STEPHEN STILLS – ” Live at Berkeley 1971 “

Posted: March 11, 2023 in MUSIC

On June 30th, 1971, Stephen Stills released his second solo album.  The simply-titled “Stephen Stills 2” peaked within the top ten of the Billboard Top LPs chart and yielded two singles (“Change Partners” and “Marianne”) which peaked just outside of the top 40 on the Hot 100.  Stills set off on his first solo tour in support of the album and brought along The Memphis Horns, the brass section which had played on the LP.  Omnivore Recordings and Iconic Artists Group have announced the April 28th release of “Live at Berkeley 1971”, a previously unreleased 14-song album drawn from Stills’ concerts at the Berkeley Community Theater in Berkeley, CA, on August 20th and 21st, 1971.

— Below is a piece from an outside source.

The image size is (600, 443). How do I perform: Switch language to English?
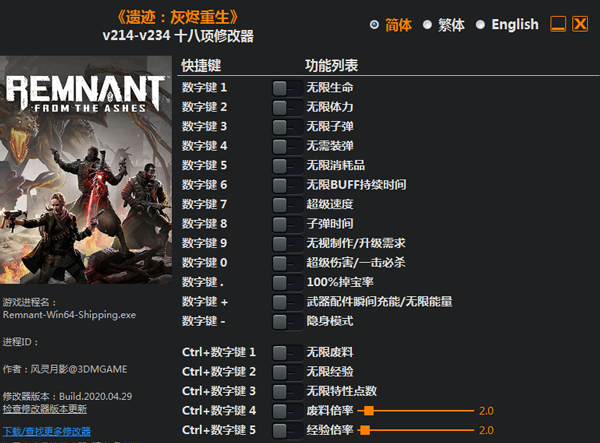pos(480,24)
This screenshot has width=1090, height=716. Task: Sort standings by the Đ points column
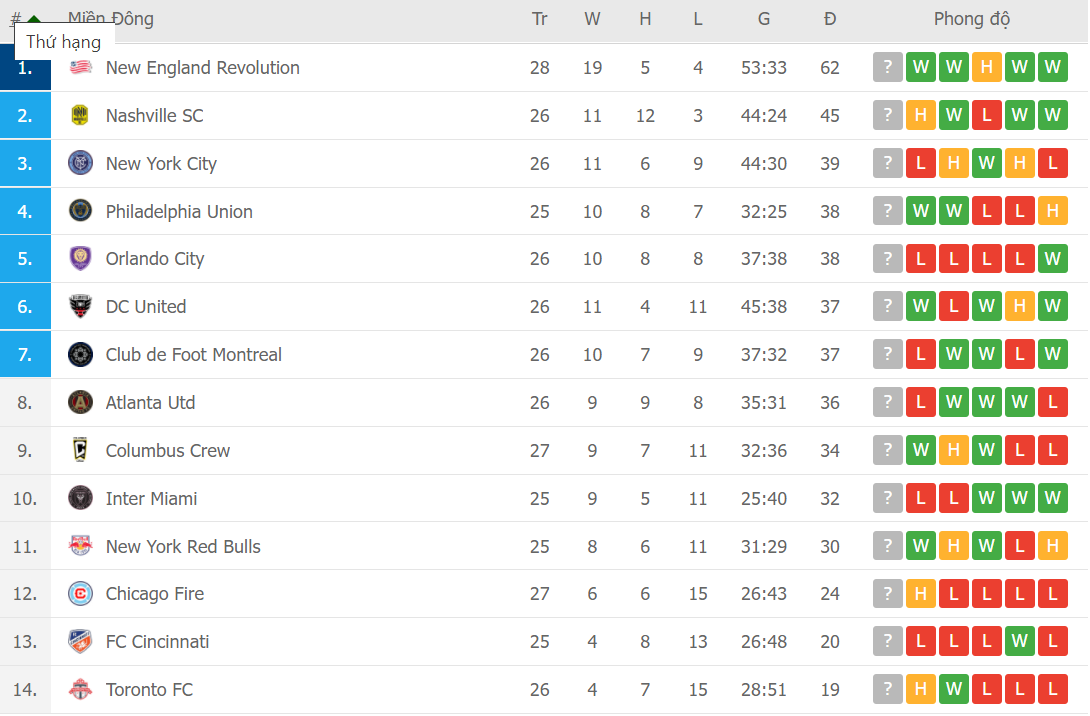pyautogui.click(x=830, y=19)
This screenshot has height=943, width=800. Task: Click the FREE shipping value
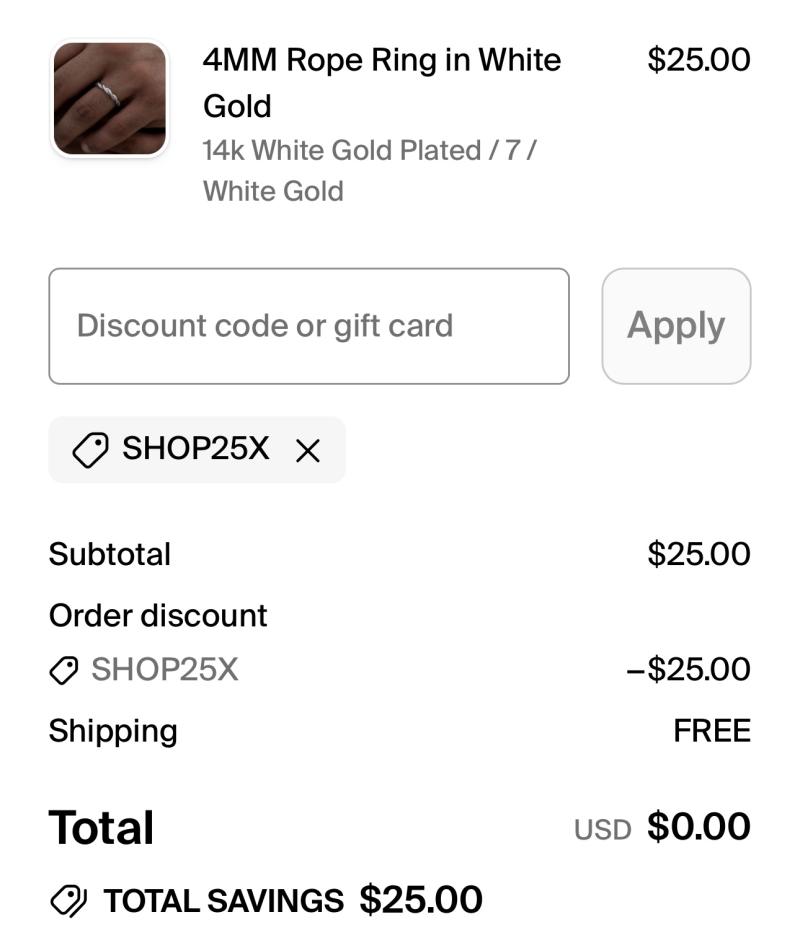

The concerts typically opened with a solo acoustic set and closed with an electric one featuring The Memphis Horns.  Stills had some surprises in store for the Bay Area audience, however, including an appearance by David Crosby on “You Don’t Have to Cry” (from Crosby, Stills, and Nash’s 1969 eponymous debut) and “The Lee Shore” (which had appeared on CSNY’s 1971 live album “4 Way Street”).  The concert as assembled on this release opens with “Love the One You’re With,” Stills‘ infectious hit from his 1970 debut, and includes a medley played on piano of the Stills-penned Buffalo Springfield classic “For What It’s Worth” and “49 Bye-Byes” which he wrote and sang as the closing track of CSN.  A number of songs from “Stephen Stills 2” were also played, including “Sugar Babe,” “Word Game,” “Know You Got to Run,” “Bluebird Revisited,” and “Ecology Song.”

In addition to The Memphis Horns, Stills was joined in Berkeley by Dallas Taylor (drums); Calvin “Fuzzy” Samuels (bass); Paul Harris (keyboards); Steve Fromholz (guitar); and Joe Lala (percussion).  The original live recording was produced by Stills and recorded by Bill Halverson. Stills produced this first-time release with Kevin McCormick.

Stills comments in the press release for “Live at Berkeley 1971”, The intimacy of the Berkeley Community Theater seemed to serve as a focal point between the audience and the energy surrounding the social climate of the day.  It was my first tour as a solo artist and these shows were raucous and unrestrained, captured here in these recordings.”

The concert will be available in 2LP, 1CD, digital, and deluxe box set formats.  The latter will be available exclusively at Stills’ webstore and contains the double-LP set, four 8×10 photos by Henry Diltz taken during the tour, and a 12×12 numbered, limited-edition self-portrait framed lithograph signed by Stills.  The box set is limited to just 100 copies.

“Live at Berkeley 1971” from Omnivore Recordings and Iconic Artists Group on April 28th.